WHAT IS REQUIRED: How many lines below contain the string "pixels"? Reply with the number only.

Records from a dataset
[Begin]
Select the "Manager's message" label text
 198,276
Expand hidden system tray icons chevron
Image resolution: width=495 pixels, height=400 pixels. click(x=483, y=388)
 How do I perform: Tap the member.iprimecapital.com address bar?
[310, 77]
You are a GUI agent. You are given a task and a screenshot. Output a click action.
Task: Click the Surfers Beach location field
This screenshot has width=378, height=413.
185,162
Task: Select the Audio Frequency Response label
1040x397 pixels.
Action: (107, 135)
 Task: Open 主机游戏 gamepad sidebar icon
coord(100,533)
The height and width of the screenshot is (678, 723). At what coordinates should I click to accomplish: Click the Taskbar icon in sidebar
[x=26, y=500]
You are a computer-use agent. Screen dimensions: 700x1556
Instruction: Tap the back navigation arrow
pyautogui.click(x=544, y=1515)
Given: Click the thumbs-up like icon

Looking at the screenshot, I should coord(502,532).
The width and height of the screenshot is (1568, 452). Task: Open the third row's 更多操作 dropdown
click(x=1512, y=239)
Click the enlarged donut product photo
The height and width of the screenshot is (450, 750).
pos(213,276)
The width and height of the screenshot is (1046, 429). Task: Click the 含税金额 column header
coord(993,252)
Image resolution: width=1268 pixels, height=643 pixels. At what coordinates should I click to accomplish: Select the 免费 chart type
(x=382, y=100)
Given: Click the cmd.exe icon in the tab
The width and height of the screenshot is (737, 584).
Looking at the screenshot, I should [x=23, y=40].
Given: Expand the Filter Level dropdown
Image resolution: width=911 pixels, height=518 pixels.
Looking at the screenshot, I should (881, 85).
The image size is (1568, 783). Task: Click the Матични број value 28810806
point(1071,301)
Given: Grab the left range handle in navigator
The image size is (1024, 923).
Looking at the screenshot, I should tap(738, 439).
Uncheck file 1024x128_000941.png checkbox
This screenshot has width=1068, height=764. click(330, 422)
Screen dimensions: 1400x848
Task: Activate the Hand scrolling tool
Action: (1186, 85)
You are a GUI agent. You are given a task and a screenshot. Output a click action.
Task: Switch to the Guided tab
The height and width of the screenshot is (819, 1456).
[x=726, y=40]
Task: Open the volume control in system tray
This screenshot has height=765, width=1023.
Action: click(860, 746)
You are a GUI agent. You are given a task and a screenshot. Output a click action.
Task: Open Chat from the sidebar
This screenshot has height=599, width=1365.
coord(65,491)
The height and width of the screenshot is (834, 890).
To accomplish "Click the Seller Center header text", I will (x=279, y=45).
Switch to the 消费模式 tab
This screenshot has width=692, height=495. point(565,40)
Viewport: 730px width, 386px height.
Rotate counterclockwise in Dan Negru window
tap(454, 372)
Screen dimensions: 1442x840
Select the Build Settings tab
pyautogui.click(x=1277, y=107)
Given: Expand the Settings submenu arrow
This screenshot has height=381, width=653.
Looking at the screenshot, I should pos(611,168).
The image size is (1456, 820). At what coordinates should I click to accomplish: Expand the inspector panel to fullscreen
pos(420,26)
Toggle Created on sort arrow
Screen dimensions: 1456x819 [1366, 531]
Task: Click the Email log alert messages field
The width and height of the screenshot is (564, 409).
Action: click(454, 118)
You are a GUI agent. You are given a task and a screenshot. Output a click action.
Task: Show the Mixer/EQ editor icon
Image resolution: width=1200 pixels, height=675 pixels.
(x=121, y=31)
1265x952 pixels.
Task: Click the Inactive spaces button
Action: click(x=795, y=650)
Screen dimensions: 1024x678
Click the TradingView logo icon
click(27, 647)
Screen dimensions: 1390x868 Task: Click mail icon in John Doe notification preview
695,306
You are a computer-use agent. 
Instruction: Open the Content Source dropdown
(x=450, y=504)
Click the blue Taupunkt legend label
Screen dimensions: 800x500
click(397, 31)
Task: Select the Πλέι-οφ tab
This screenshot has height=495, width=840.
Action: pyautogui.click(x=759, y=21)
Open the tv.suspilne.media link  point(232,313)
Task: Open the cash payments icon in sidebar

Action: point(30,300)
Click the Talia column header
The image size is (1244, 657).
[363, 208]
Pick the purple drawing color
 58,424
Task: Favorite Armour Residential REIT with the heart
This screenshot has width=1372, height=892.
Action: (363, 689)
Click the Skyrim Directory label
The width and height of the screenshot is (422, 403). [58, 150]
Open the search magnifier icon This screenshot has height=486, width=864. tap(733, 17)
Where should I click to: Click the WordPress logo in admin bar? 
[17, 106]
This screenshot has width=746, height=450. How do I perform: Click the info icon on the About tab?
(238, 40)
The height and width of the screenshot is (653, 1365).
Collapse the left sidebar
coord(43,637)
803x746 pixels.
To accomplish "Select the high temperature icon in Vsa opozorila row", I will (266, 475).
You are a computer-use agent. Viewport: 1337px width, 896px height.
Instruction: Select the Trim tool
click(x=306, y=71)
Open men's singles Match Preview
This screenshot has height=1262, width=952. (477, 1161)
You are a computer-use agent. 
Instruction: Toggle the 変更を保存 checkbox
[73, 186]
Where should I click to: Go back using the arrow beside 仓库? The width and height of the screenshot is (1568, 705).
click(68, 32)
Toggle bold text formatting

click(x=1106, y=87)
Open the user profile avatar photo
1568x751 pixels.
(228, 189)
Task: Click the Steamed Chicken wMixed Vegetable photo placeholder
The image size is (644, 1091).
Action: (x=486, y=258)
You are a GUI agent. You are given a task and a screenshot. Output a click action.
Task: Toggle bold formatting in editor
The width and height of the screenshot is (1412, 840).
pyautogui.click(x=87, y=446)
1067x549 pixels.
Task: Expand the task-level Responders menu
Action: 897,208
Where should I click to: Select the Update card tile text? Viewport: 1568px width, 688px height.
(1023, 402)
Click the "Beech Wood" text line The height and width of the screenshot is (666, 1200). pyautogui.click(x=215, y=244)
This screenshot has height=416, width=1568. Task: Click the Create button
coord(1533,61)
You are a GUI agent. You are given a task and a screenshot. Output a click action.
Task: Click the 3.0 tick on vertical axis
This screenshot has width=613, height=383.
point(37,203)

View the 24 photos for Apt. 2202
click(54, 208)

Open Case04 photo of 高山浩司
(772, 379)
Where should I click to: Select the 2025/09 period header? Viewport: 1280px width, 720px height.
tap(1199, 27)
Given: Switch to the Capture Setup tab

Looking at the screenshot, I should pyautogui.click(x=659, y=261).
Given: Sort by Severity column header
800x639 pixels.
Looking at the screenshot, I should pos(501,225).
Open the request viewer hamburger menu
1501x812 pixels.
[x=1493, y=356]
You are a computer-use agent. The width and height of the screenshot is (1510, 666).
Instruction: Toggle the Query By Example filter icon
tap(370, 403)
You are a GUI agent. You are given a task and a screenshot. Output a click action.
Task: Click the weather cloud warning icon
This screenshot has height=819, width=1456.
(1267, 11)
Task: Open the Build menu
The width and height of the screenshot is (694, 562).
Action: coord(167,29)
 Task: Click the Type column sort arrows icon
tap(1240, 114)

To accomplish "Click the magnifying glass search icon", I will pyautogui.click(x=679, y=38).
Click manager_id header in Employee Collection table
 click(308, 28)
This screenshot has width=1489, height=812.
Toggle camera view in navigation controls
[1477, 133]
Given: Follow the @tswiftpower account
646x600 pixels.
[End]
TASK OUTPUT: 12